▶ What is expected
Render as a Markdown table with columns Number and Record line: start at the line containing "Viewport: 181px width, 164px height." and end after the line containing "the green 3.276", skipping blank lines. Omit the pictures.

▶ Records for the exercise
┌────────

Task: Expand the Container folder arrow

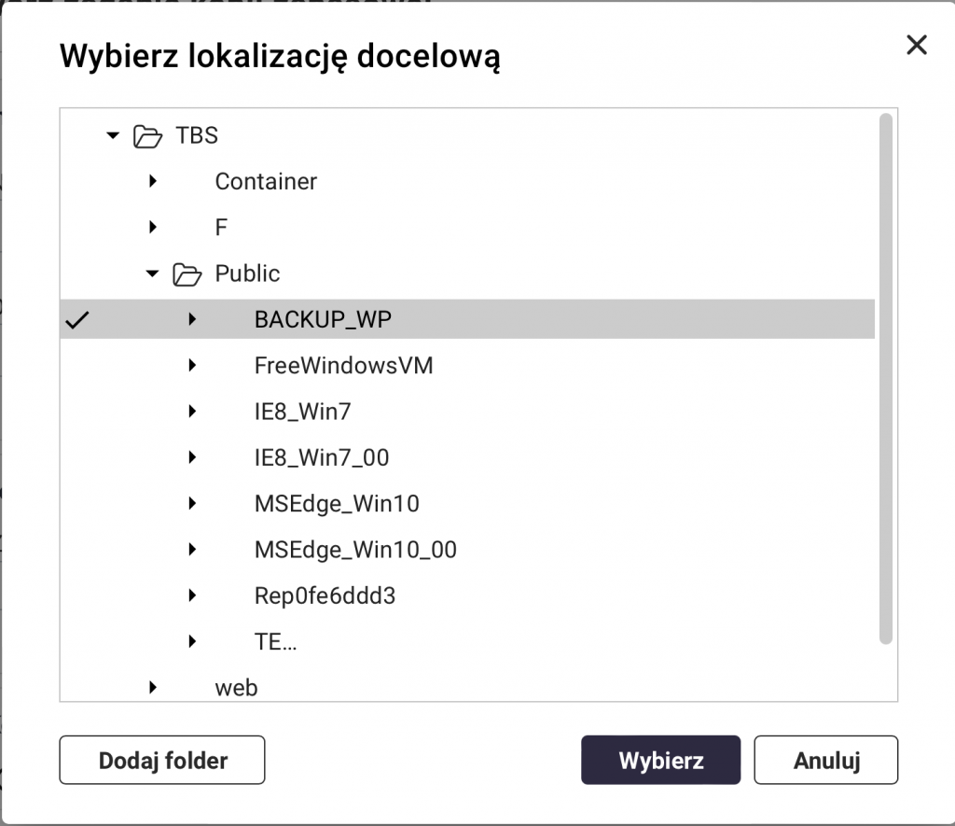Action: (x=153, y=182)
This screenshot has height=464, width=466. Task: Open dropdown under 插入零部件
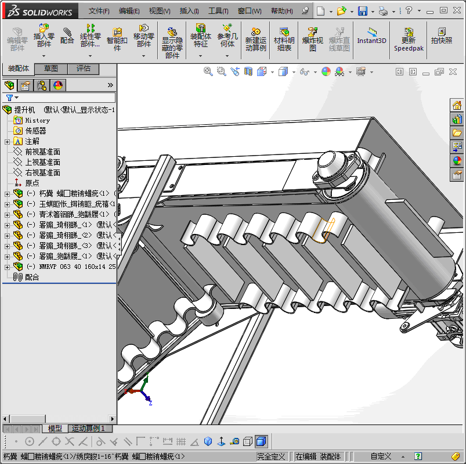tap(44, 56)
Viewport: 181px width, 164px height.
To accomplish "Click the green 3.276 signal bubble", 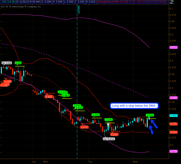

└────────
┌────────

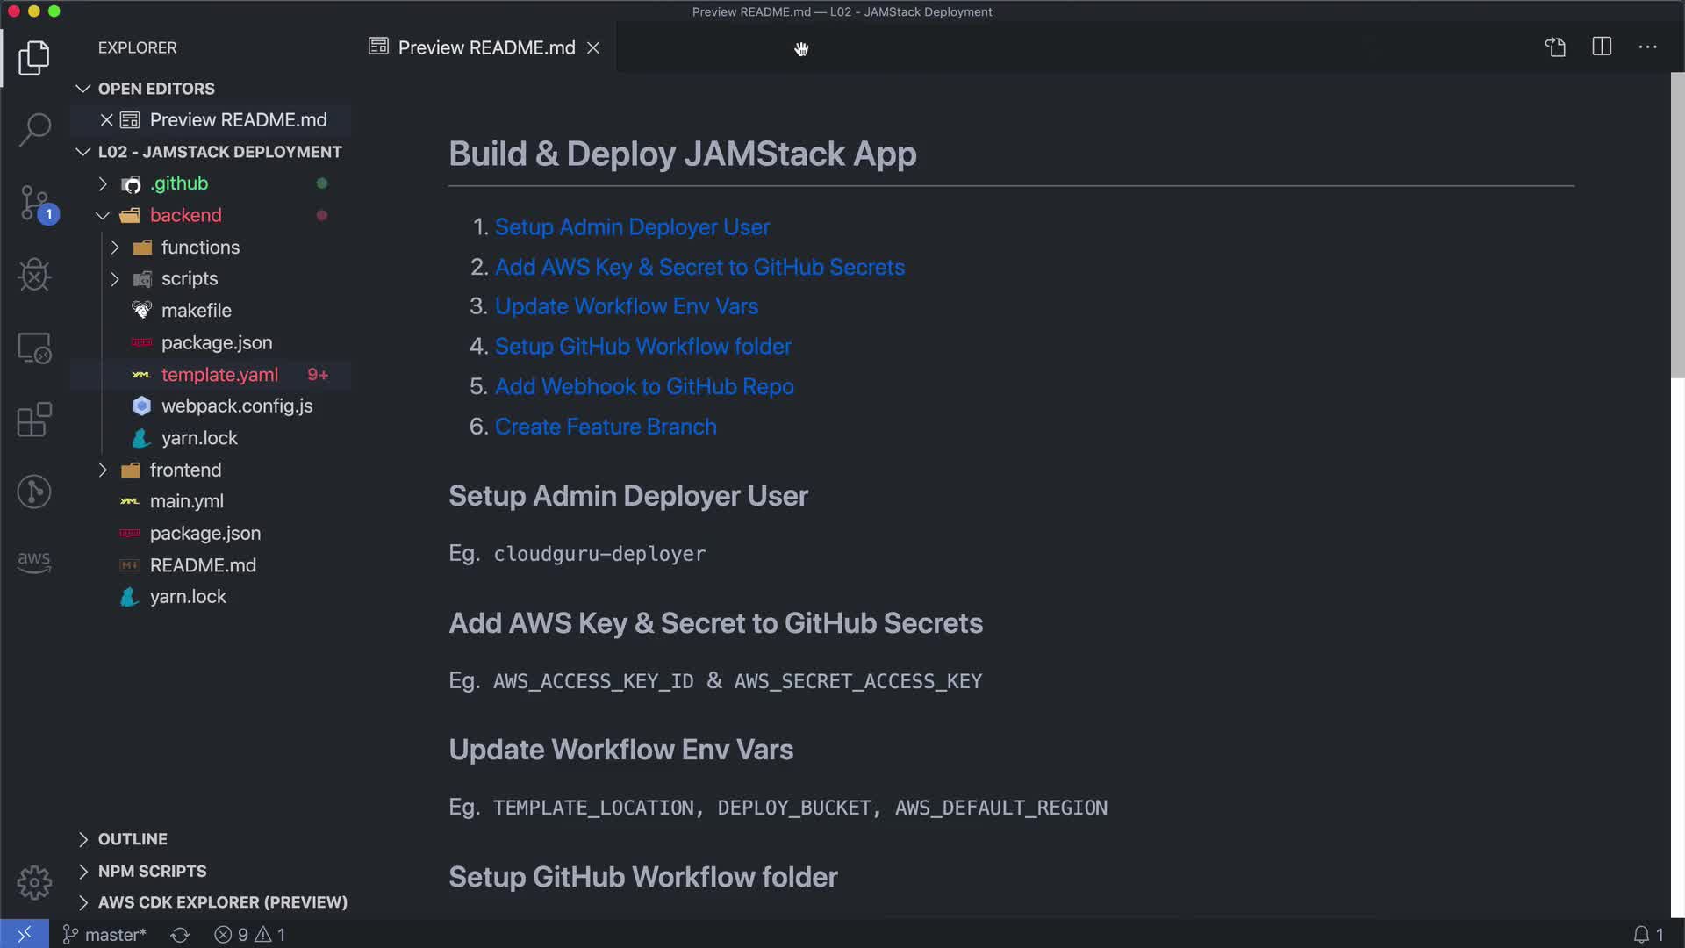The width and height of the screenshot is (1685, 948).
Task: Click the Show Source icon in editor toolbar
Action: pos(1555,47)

└────────
┌────────

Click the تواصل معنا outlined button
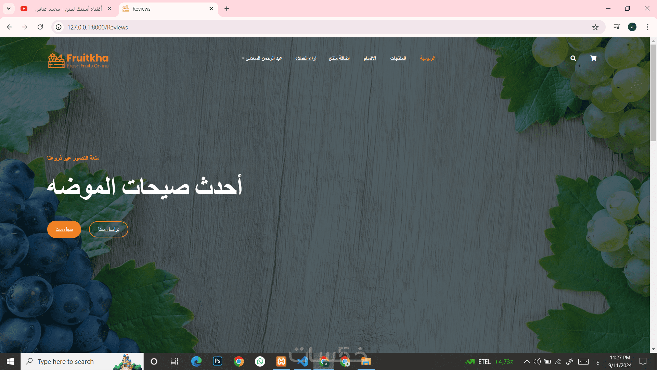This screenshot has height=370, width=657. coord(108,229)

└────────

▶ Result for this task
| Number | Record line |
|---|---|
| 1 | Viewport: 181px width, 164px height. |
| 2 | To accomplish "Click the green 3.276 signal bubble",  |